- [Extracted data]:
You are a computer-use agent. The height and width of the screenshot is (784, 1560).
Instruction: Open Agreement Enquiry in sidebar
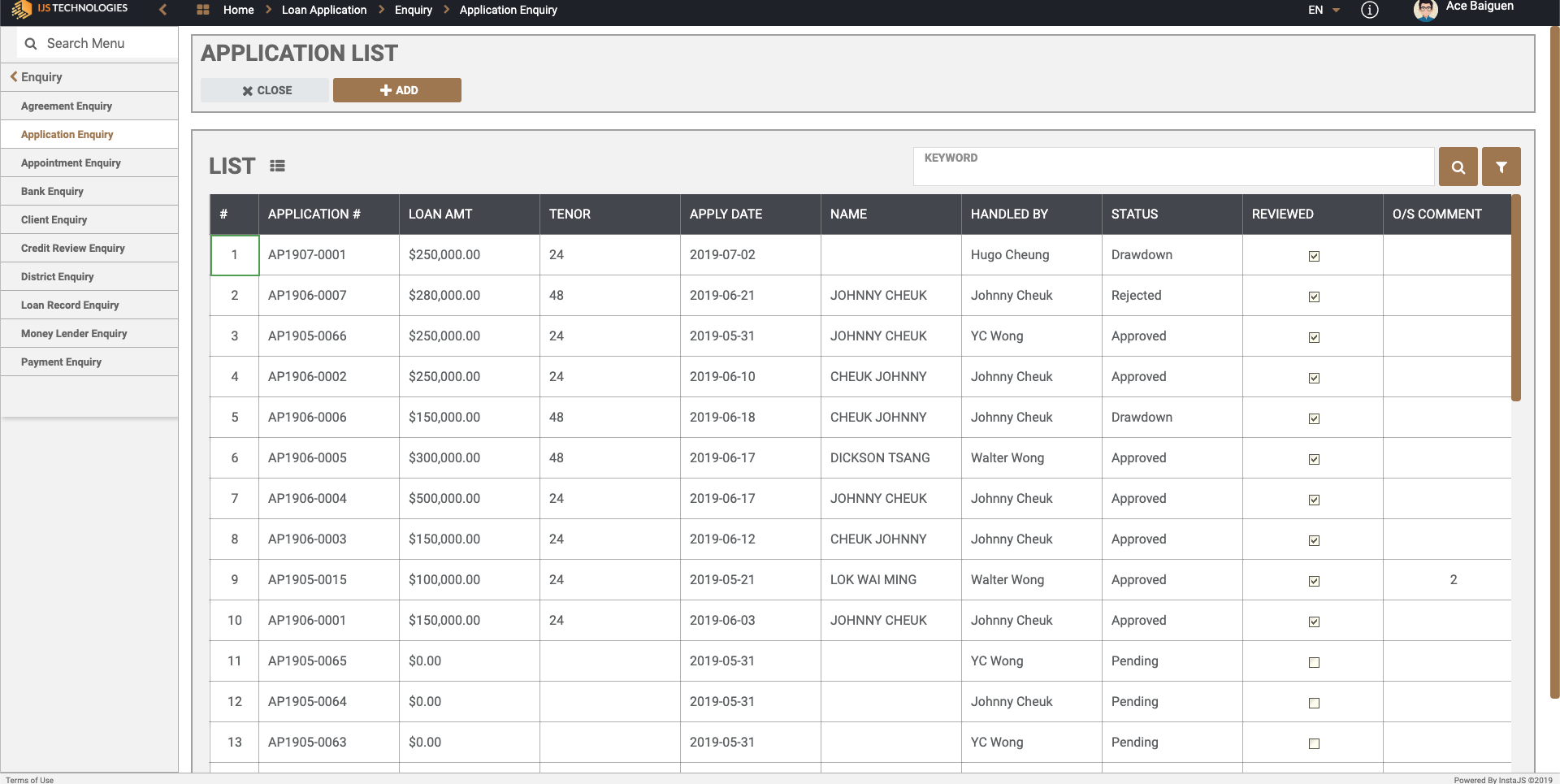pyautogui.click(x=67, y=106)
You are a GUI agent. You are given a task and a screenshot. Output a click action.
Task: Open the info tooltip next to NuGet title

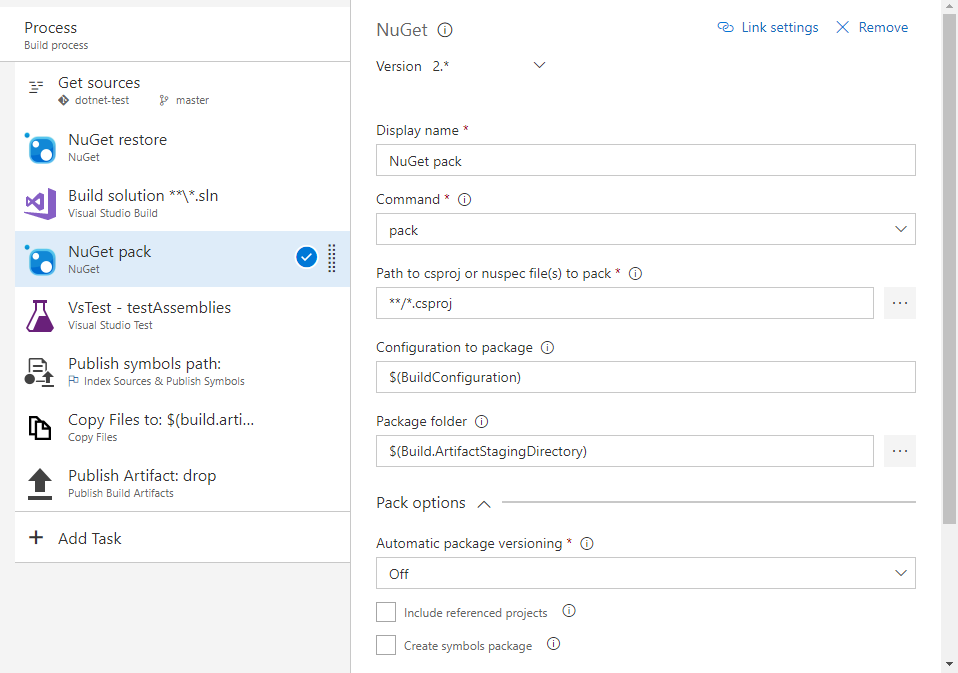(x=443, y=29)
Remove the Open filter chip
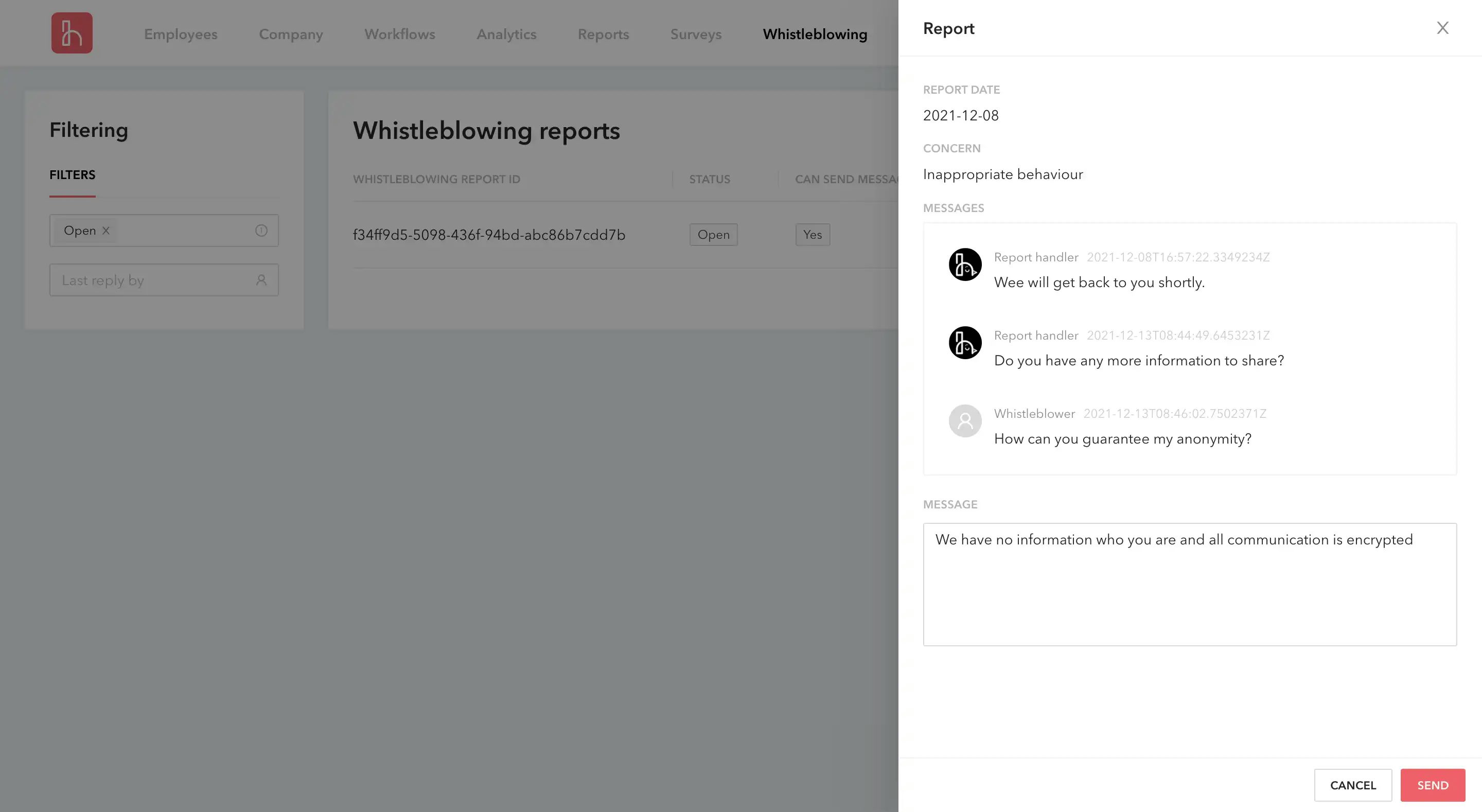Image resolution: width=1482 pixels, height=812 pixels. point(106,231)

- [Problem]:
Nothing but the lines from the first line of the data above through the line holding "You are a GUI" may appear in the response, copied exactly and without pictures.

- [Written solution]:
You are a computer-use agent. The height and width of the screenshot is (784, 1560).
Instruction: Open Agreement Enquiry in sidebar
pyautogui.click(x=67, y=106)
You are a GUI agent. You are given a task and a screenshot. Output a click action.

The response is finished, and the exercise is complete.